In [1]:
import requests
import json

from ltr.client.solr_client import SolrClient

client = SolrClient()
host = client.get_host()

## Download, reindex...

1. Download the corpus & judgments
2. Rebuild the index from the tmdb solr config
3. Reindex movies loaded from the corpus

In [2]:
from ltr import download

tmdb_corpus='http://es-learn-to-rank.labs.o19s.com/tmdb_ai_pow_search.json'
judgments='http://es-learn-to-rank.labs.o19s.com/title_judgments_binary.txt'
download([tmdb_corpus, judgments], dest='data/');

data/tmdb_ai_pow_search.json already exists
data/title_judgments_binary.txt already exists


In [None]:
from ltr.index import rebuild
from ltr.helpers.movies import indexable_movies
movies=indexable_movies(movies='data/tmdb_ai_pow_search.json')
rebuild(client, index='tmdb', doc_src=movies)

## Manual boosting

One 'generalizable' relevance solution that gets at the long tail is a manually derivved relevance function

In [3]:
q="""title:({keywords})^10
     overview:({keywords})^20
     {{!func}}release_year^0.01"""

q = q.format(keywords='mark zuckerberg college')

solr_q = {'defType': 'edismax',
          'fl': 'title ',
          'q': q}

client.query(index='tmdb', query=solr_q)

[{'title': ['The Social Network']},
 {'title': ['Waxwork']},
 {'title': ['Mark Twain']},
 {'title': ['College Girls']},
 {'title': ['College']},
 {'title': ['Six: The Mark Unleashed']},
 {'title': ['Mark Shoots First']},
 {'title': ['College Swing']},
 {'title': ['The Adventures of Mark Twain']},
 {'title': ['College Humor']}]

In [4]:
q="""title:({keywords})^{ti_bm25_weight}
     overview:({keywords})^{ov_bm25_weight}
     {{!func}}release_year^{release_year_weight}"""

q = q.format(ti_bm25_weight=10,
             ov_bm25_weight=20,
             release_year_weight=0.01,
             keywords='mark zuckerberg college')

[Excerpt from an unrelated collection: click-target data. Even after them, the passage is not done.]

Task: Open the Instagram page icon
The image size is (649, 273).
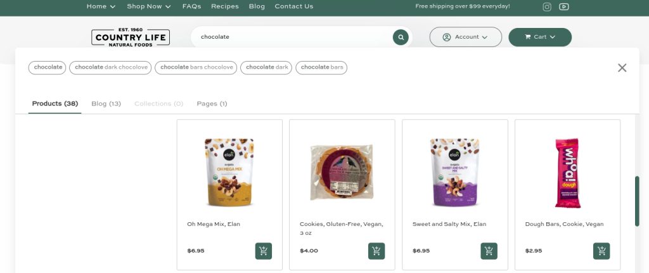Action: pos(547,7)
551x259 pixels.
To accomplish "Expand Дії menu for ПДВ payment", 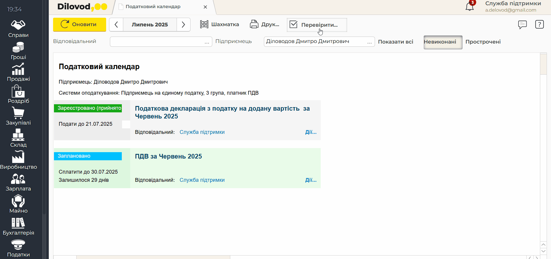I will click(311, 180).
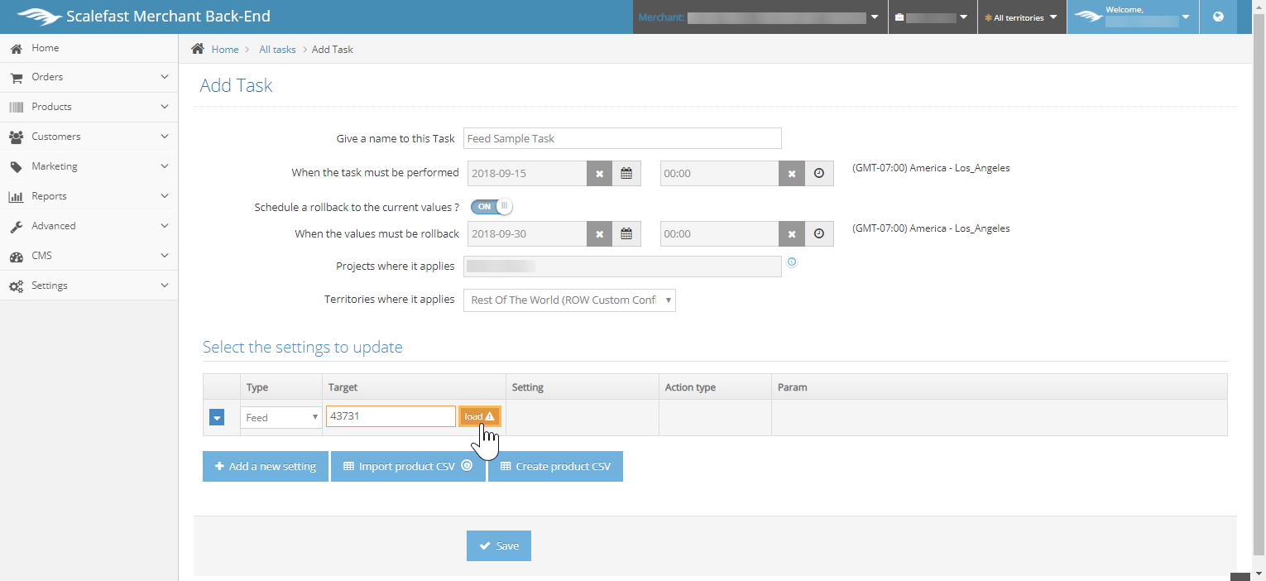Click the task name input field
Viewport: 1266px width, 581px height.
point(622,138)
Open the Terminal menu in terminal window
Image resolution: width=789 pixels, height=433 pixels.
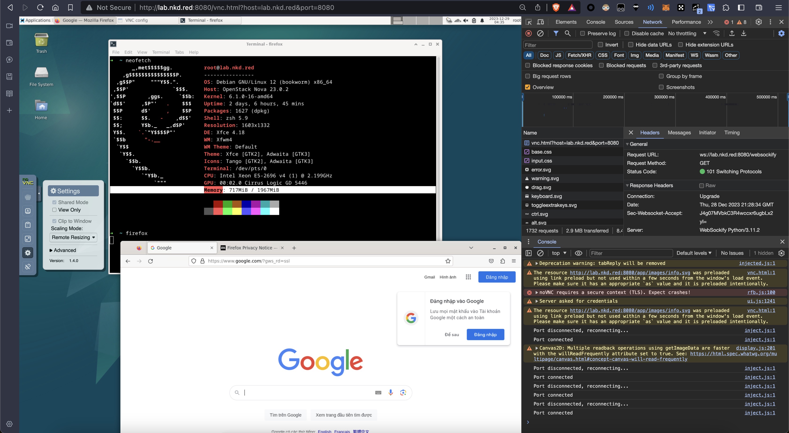(161, 52)
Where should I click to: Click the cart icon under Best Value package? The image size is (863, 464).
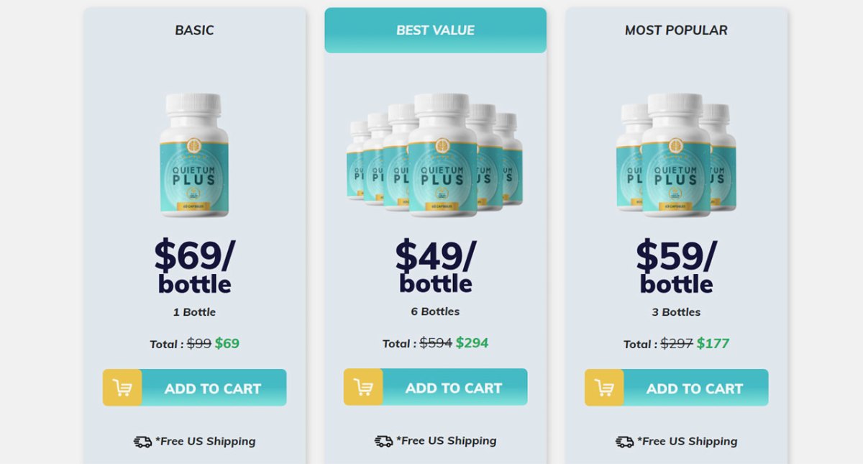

solr_q = {'defType': 'edismax',
          'fl': 'title',
          'q': q}

client.query(index='tmdb', query=solr_q)

[{'title': ['The Social Network']},
 {'title': ['Waxwork']},
 {'title': ['Mark Twain']},
 {'title': ['College Girls']},
 {'title': ['College']},
 {'title': ['Six: The Mark Unleashed']},
 {'title': ['Mark Shoots First']},
 {'title': ['College Swing']},
 {'title': ['The Adventures of Mark Twain']},
 {'title': ['College Humor']}]

In [5]:
from ltr.helpers.movies import get_movie
from ltr.judgments import judgments_from_file

def judg_csv(judgment):
    judgedMovie = get_movie(movies='data/tmdb_ai_pow_search.json', tmdb_id=judgment.docId)
    return "{grade},'{title}',{keywords}".format(grade=judgment.grade,
                                                 title=judgedMovie['title'],
                                                 keywords=judgment.keywords)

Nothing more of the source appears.